Our body can get enough calories from proteins but it may lead to malnourishment because of scarce nutrients like fats and carbohydrates.

People suffer from an issue known as, Protein Poisoning or Rabbit Starvation when their intake has an excess amount of protein and lacks other nutrients like carbs and fats.

It may also lead to an increase in ammonia and urea. They may feel hungry even after eating.

This article gives a brief view of protein poisoning, symptoms, causes, effects, and treatment methods.

Symptoms Of Protein Poisoning

Following are the common[1] symptoms of protein poisoning –

  • Nausea
  • Headache
  • Mood Swings
  • Weakness
  • Low Blood Pressure
  • Diarrhea
  • Hunger
  • Fatigue
  • Slow Heart Rate

If you have these symptoms, consult your doctor as soon as possible.

Effects Of Protein Poisoning

Protein Poisoning may cause several health problems which may include-

  1. Dehydration

    Excess protein will affect your kidneys. So you may face difficulties in passing urine. It will lead[2] to dehydration and also affects your health.

    Further, dehydration may cause problems like nausea, fatigue, and weakness.

    It will also overload and disturb the function of your liver. Eat more vegetables, fruits, and water to stay away from this issue.

  2. Calcium Loss

    Yes!
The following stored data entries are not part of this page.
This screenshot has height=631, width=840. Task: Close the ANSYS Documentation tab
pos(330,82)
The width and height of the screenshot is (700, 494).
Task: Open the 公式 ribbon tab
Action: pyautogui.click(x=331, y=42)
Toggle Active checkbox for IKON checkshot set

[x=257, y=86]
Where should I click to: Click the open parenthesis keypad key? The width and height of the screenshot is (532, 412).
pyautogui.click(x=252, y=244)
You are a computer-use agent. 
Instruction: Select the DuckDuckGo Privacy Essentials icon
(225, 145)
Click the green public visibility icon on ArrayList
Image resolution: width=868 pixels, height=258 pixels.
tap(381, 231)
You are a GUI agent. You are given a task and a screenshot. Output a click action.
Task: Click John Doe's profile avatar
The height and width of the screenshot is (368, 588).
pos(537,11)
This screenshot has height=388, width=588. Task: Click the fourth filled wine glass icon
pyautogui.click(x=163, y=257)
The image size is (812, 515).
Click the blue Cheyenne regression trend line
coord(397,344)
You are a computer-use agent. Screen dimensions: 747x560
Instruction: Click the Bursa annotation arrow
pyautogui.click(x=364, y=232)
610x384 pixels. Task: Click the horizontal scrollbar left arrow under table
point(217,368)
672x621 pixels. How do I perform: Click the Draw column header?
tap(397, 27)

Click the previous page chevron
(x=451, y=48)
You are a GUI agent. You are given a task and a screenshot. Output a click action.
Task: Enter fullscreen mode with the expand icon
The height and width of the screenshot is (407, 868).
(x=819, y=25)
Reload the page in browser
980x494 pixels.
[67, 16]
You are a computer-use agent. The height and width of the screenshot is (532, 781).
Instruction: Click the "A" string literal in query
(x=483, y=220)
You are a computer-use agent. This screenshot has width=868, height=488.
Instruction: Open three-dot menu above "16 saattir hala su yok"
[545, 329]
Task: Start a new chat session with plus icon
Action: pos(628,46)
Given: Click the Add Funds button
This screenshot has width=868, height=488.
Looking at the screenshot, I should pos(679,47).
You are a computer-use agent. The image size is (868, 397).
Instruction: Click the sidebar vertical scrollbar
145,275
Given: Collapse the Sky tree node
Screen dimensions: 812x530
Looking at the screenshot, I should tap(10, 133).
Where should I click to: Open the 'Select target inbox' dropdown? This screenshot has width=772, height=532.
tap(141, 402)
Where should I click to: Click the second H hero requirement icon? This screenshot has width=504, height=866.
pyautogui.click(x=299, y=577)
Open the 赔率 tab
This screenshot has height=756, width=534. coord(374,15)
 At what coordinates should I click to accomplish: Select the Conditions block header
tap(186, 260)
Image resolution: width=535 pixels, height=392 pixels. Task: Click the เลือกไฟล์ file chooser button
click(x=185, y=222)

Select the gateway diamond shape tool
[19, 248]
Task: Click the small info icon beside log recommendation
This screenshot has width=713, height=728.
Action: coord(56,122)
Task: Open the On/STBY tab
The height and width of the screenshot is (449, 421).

Undoubtedly, protein benefits growth and boosts the development of bones.

    But excess protein can lead to some unnecessary consequences like calcium depletion.

    This may cause[3] osteoporosis, poor cartilage formation, weakened muscle coordination, and poor muscle health.

  3. Bad Breath

    Excess protein consumption has the risk of bad breath as intake of carbs is limited.

    When the body does not have sufficient carbohydrates, it has to use other sources for making energy.

    This will lead to the production of some chemicals(ketones), that give a stinky smell.

  4. Kidney Problems

    People who are taking diagnosis treatments for kidney problems are at risk[4] of suffering when they consume excessive amounts of protein.

    Proteins can make the urea nitrogen level of your body’s blood, abnormal.

    So kidneys have to work hard to flush the metabolic wastes and excess nitrogen from the body which could lead to the loss of precious minerals like potassium and magnesium.

  5. Weight Gain

    Excessive weight gain from consuming too much protein from red meat could not only cause weight issues but could also lead to[5] cardiovascular health problems too.

    When you consume excess protein, the consumed protein will be stored as fat and the surplus of amino acids will be expelled from your body and may lead to weight gain.

  6. High Cholesterol

    According to this info[6], cholesterol intake would not be more than 200 milligrams a day, but a roasted chicken breast alone contains 166 milligrams of cholesterol.

    Most protein-rich foods especially from animal sources are rich in cholesterol too.

    It may harden your arteries and cause serious and dangerous medical problems like stroke and heart attack.

  7. Bowel Problems

    Diets rich in protein and low in carbohydrates can cause unhealthy issues because you won’t get sufficient pre-biotics (a fiber that produces healthy bacteria).

    This may cause bowel problems[7] like diarrhea, and constipation. Additionally, you may also feel severe stomach cramps.

  8. Mental Problems

    Excess protein intake may lead[8] to an imbalance in the body which may result in various mental problems like anxiety, irritation, mood swings, stress, negative emotions, and depression, especially in women.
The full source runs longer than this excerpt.